Over at PopMatters’s Re:Print, I’ve begun what I hope will be a series of reviews and interviews highlighting work from university presses that might interest general readers.
The first such post, about Angus McLaren’s splendid new book, Impotence: A Cultural History (U of Chicago P, 2007), went up last night. McLaren shows how even the most basic questions of the male body–am I hard? can I get it up?–have been construed very differently in Western history.
From the interview:
To say that “impotence has a history” means that every age has had its own ideas about what caused and cured male sexual dysfunctions. Fiascos in the bedroom have been attributed at one time or another to witchcraft, masturbation, homosexual desires, shell-shock, sexual excesses, feminism, and the Oedipal complex.

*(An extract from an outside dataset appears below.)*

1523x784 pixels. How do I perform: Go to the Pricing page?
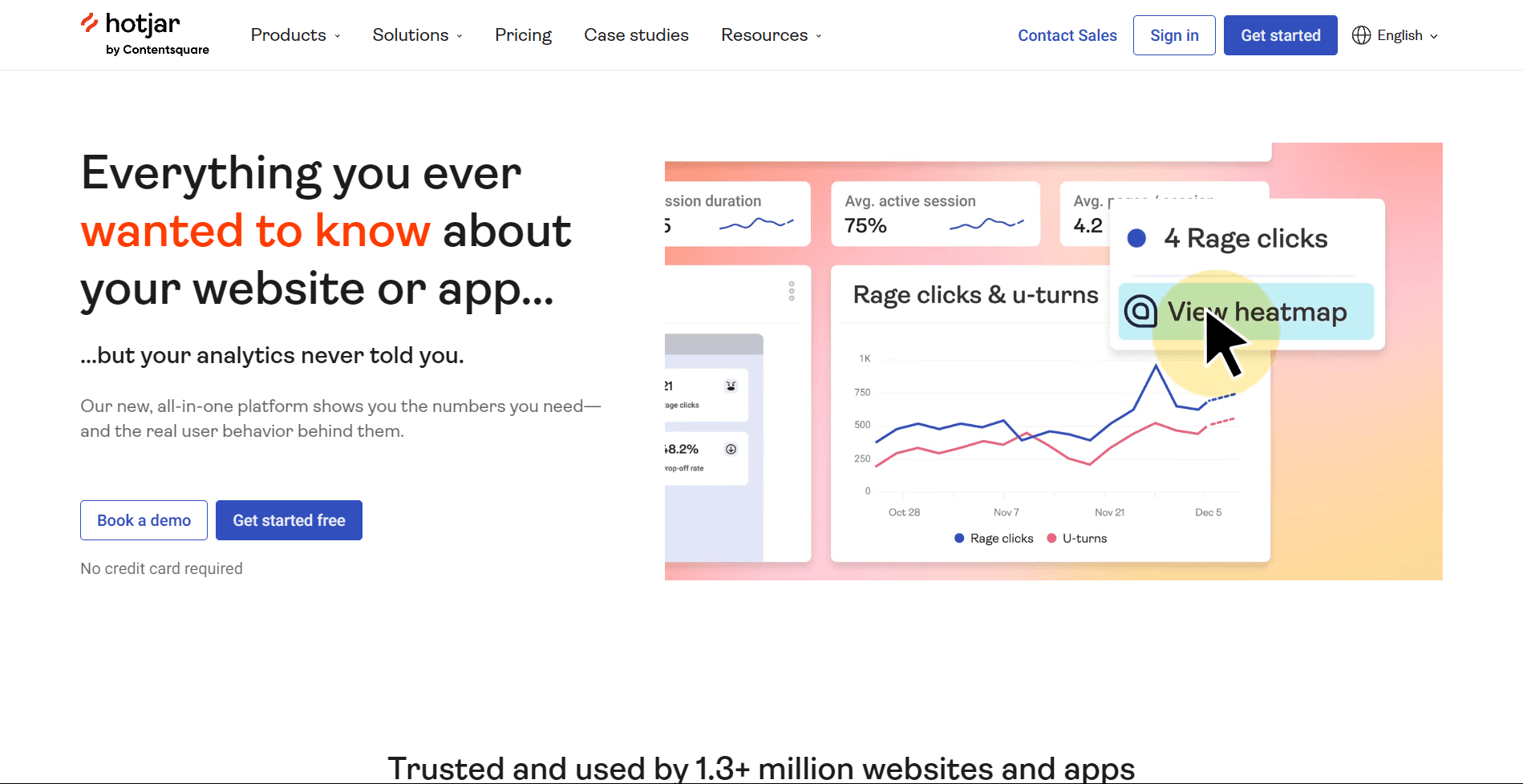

In recovering this history we not only learn about other cultures, more importantly we find that what it meant to be a man differed in each epoch. Countless studies have tracked the ways in which women’s sexuality was “constructed” or repressed or policed but next to nothing has as yet been said about how normative standards of male performance were established.
And, from the review:
Despite the presence of a blurb from Dr. Ruth on the back cover, McLaren is a refreshingly low-key guide to the vicissitudes of impotence. The book is almost unmissable for its extensive cataloging of tests (“fifteenth-century English courts sometimes employed ‘honest women’ to examine the man”) and treatments (ranging from the implantation of monkey and goat glands, to the construction of mechanical scaffolding, to various forms of pastes, salves, and unguents, applied topically, orally, or anally).